→ ASSIGNMENT
The entries must be repeated verbatim, and their images left out.

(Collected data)

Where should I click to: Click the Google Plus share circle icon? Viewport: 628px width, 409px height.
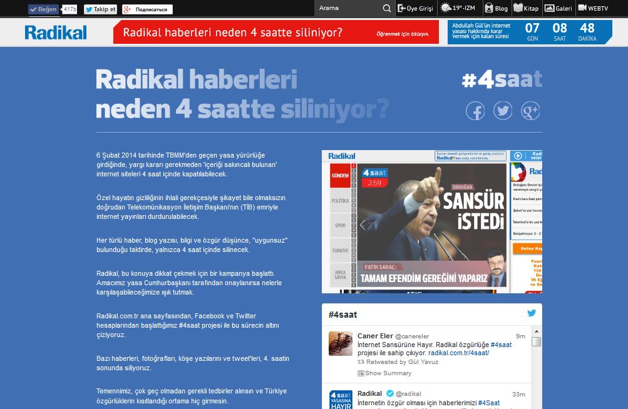[530, 111]
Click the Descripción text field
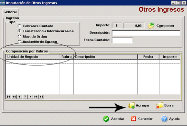This screenshot has width=187, height=126. 146,33
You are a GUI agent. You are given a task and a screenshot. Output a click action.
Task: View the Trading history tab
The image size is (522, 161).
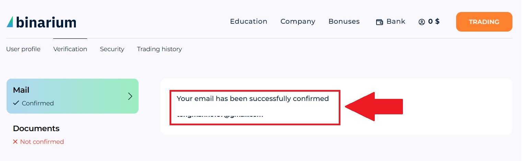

→ RESULT FOR THIS EXERCISE
Where should I click to: Click the Google Plus share circle icon? Viewport: 628px width, 409px height.
[530, 111]
Click the Descripción text field
This screenshot has width=187, height=126. 146,33
You are a GUI agent. You are given a task and a screenshot. Output a click action.
Task: View the Trading history tab
The image size is (522, 161).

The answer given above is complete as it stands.